How to make an interesting interactive game, on a 32 by 8 LED matrix module, which is controlled by moving the device.

• Arduino Nano R3
• 6 DOF Sensor - MPU6050
• 8x32 Led Matrix Module MAX7219
• Buzzer
• Pushbutton Switch, Momentary
• Resistor, 56 ohm

  This time I will show you how to make an interesting interactive game, on a 32 by 8 LED matrix, which is controlled by moving the device. During a certain movement of the device, the MPU6050 sensor sends a signal to the microcontroller, and based on that information, the microcontroller performs a given action on the screen. 

  In fact, the sensor represents a so-called air controller that we can find as part of remote controls for modern TVs. The project is featured on Benjamin Balogh's GiHub page (https://github.com/benibalogh/LEDMatrix-Games), where you can find the original code. The source code is made in Visual Studio with support for Arduino, known as Visual Micro.

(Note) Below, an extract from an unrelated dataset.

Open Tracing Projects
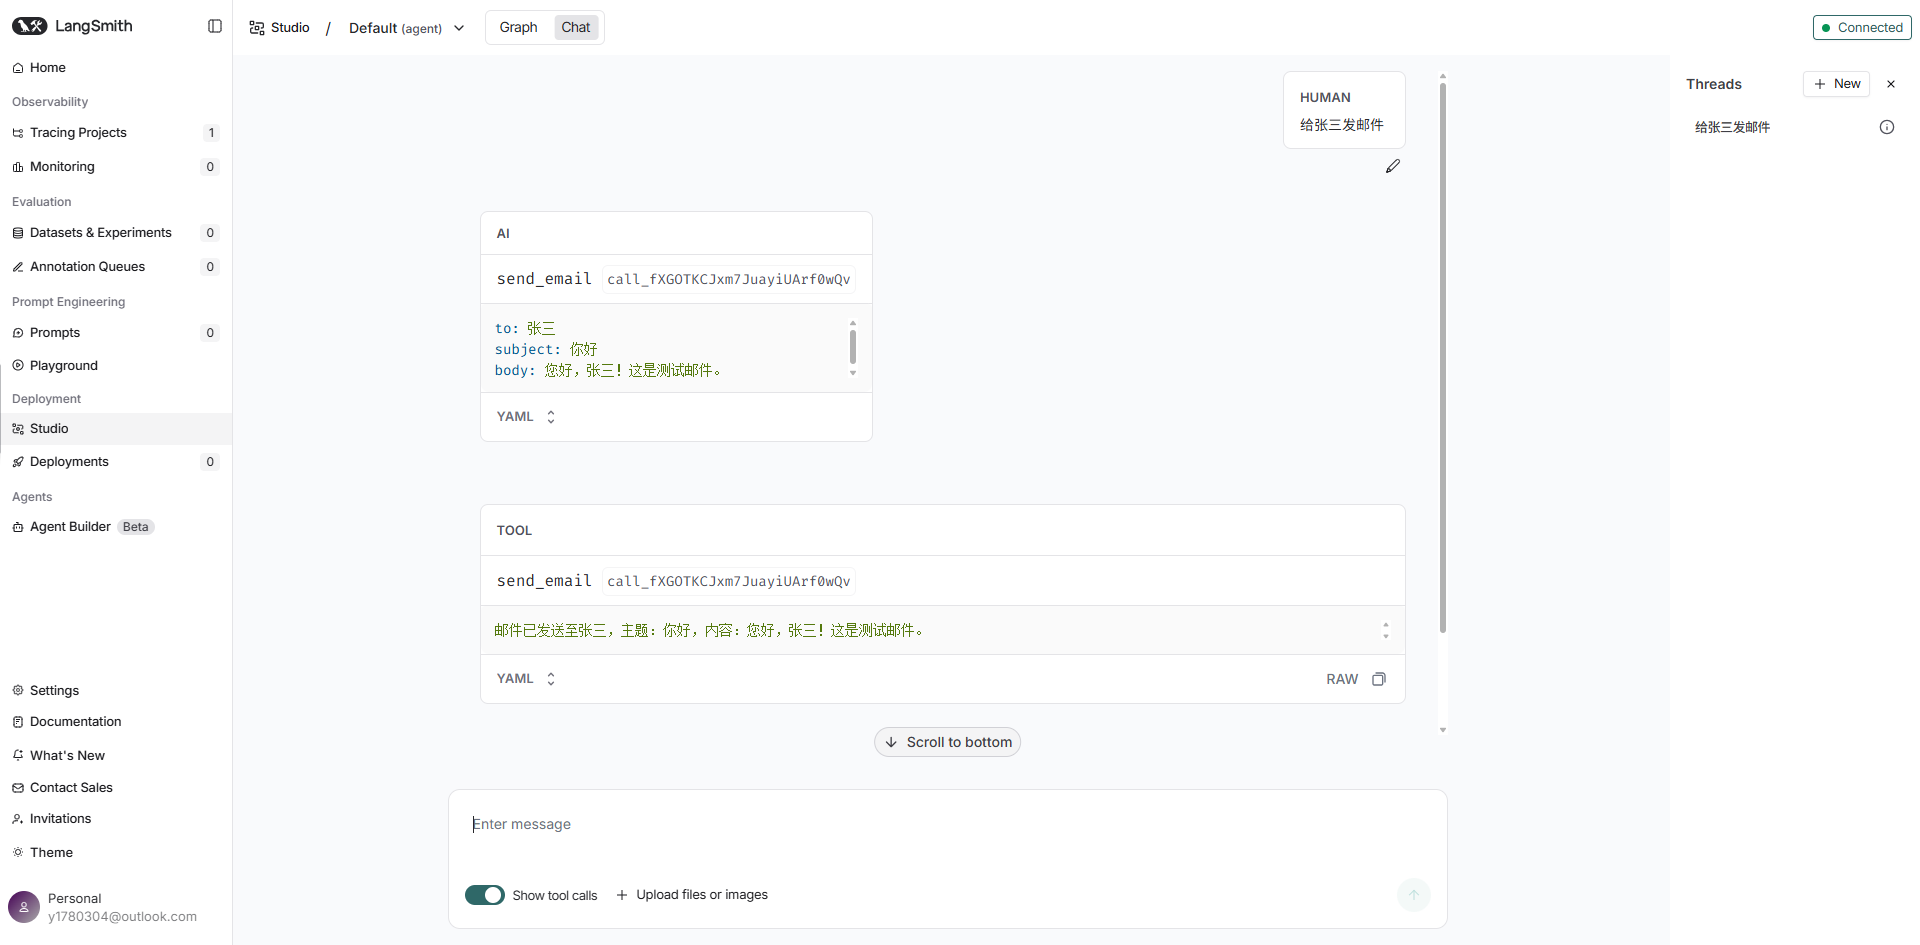The height and width of the screenshot is (945, 1920). point(78,133)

  Unfortunately, after compiling and uploading the original code to the Arduino, the device did not process data from MPU6050, and only scrolled the text "Wall Scroller". I tried to contact the author several times, but without success. After certain time of studying the code, with one small modification, I managed to adapt it. Also, instead of Visual Micro, I compiled it into a standard Arduino IDE.

 To compile the code without errors, you should open the code from the given folder that contains all the required libraries. Let me emphasize that if you have previously installed any of these libraries in the Arduino IDE, you should delete them. I also added some simple tones to the code that don't interfere with gameplay and make the game much more interesting.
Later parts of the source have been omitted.